In February this year, Reporteri accused Gervalla and the MFA of employing family members and former government advisers to oversee diaspora elections. The report was not denied, even though it named close relatives of Kurti’s chief of staff, the brother of a senior Self-Determination official, and a former Agriculture Ministry adviser.
Meanwhile, according to RFE/RL data for January 2023 – June 2024, her ministry paid $277,000 to two lobbying firms in the United States, which, according to filings, recorded just six contacts in total.
Positions on Dialogue, the ASM, and the Serbian Orthodox Church
On the EU-facilitated dialogue between Belgrade and Pristina, her position has remained consistent: the Association of Serb-majority Municipalities can only be established once Serbia formally recognizes Kosovo.

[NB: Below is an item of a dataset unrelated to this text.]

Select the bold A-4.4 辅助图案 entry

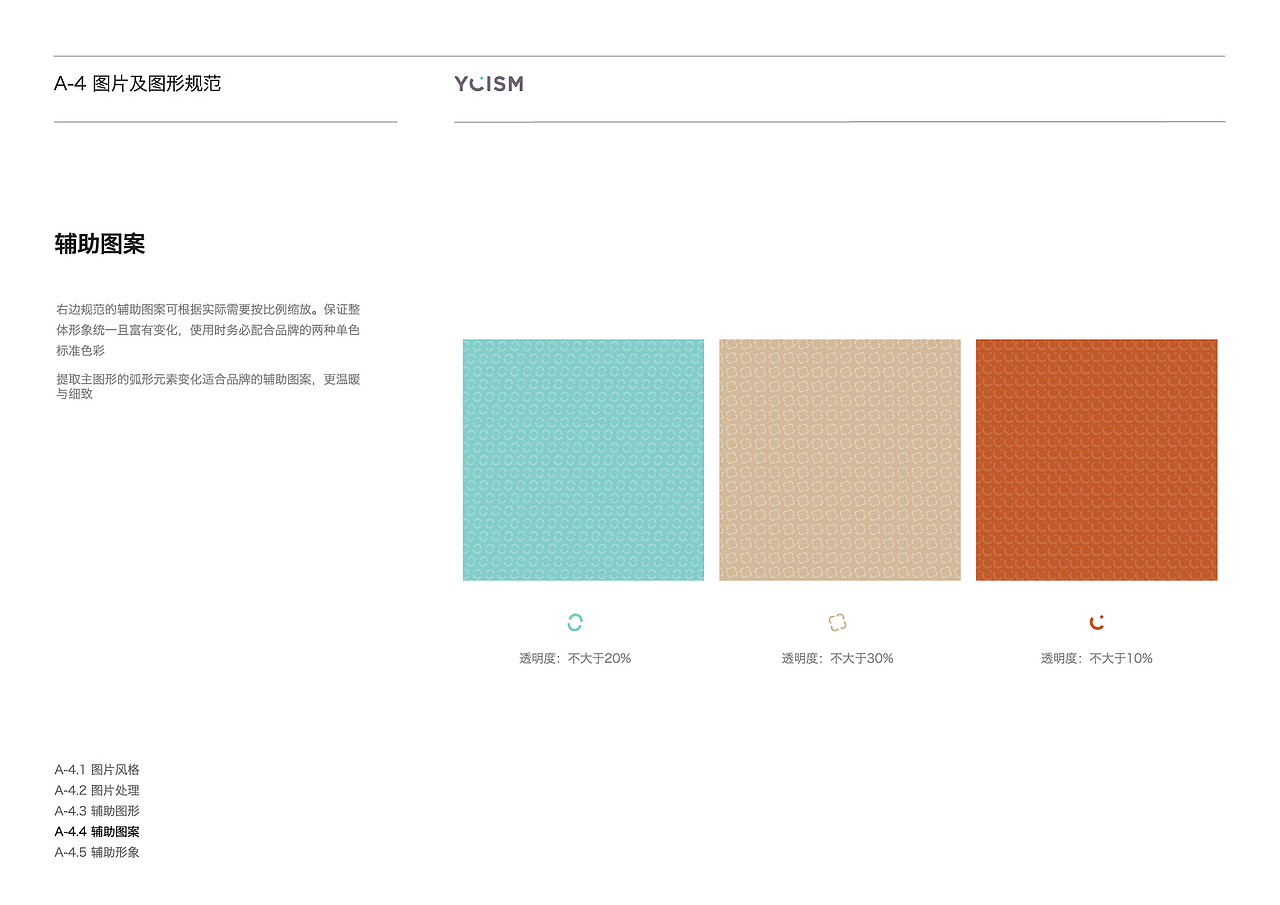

She reiterated this even after the Franco-German draft proposal was presented.
“If Serbia is able to accept the package in its entirety, we will keep our promise. The draft presented by our partners makes sense only if Serbia recognizes Kosovo; otherwise, the Association is a Trojan horse, like the Republic of Srpska in Bosnia,” she stated in May last year.
Gervalla has repeatedly accused Belgrade of destabilizing the region, her sharpest statement being to Germany’s Deutschlandfunk on 2 October 2023, when she warned that if the international community continued to “tolerate” Serbian President Aleksandar Vučić, war could ensue.
She has also criticized the Serbian Orthodox Church (SOC), calling it “historically part of a nationalist ideology.”
“Just days after being allowed to visit Kosovo, Patriarch Porfirije appeared in Moscow with President Putin, giving statements undermining Kosovo’s sovereignty and fueling divisions in the region. This is nothing new—the SOC has historically been part of nationalist ideologies that drove wars in Croatia, Bosnia, and Kosovo in the 1990s,” she wrote on Facebook.
Her opponents have also reproached her for statements against former KLA leaders, particularly Hashim Thaçi and Kadri Veseli. “Within my mandate and powers, I will look for materials to forward to the Special Court. The whole world knows who Kadri Veseli and Hashim Thaçi are. Kadri Veseli was the head of an organization that committed crimes against political opponents,” Gervalla declared in May 2021.
Family Background and Unresolved Murder of Jusuf Gervalla
Donika Gervalla is the daughter of Jusuf Gervalla, a journalist, writer, and founder of the “National Movement for the Liberation of Kosovo,” who was assassinated in January 1981 in Untergruppenbach, Germany, together with his brother and a family friend.
She maintains that Serbian security services were responsible, though some historians argue that other Albanian factions may also have been involved.
Jusuf Gervalla had been linked to Marxist-Leninist groups inspired by Enver Hoxha’s Albania, and his activism in exile connected him with both Albanian and radical émigré organizations across Europe. His murder, however, has never been officially solved.
Biography and Political Career
According to Self-Determination, Donika Gervalla was born in October 1971 in Skopje. She spent her early childhood in Pristina and fled with her family in 1980 to join her father in exile in Germany. After his assassination, the family resettled in Tirana.
A musically gifted child, she studied flute at conservatories in Tirana and Hamburg, and law at the University of Hamburg. Deutsche Welle noted that she grew up in “Enver Hoxha’s communist dictatorship,” once even chosen to present flowers to Hoxha at a ceremony.
Politically, she became active in the Democratic League of Kosovo (LDK) in Germany, serving as vice president (1993–1997) and later as a member of its presidency. She later led the LDK branch in Germany before resigning in 2018 during internal party rifts.
Ahead of the 2021 elections, she joined Vjosa Osmani’s party Guxo, winning over 70,000 votes—more than then-Prime Minister Avdullah Hoti. In September 2022, she was elected co-chair of Guxo.
She is married to former CDU Bundestag MP Stefan Schwarz, with whom she has five children.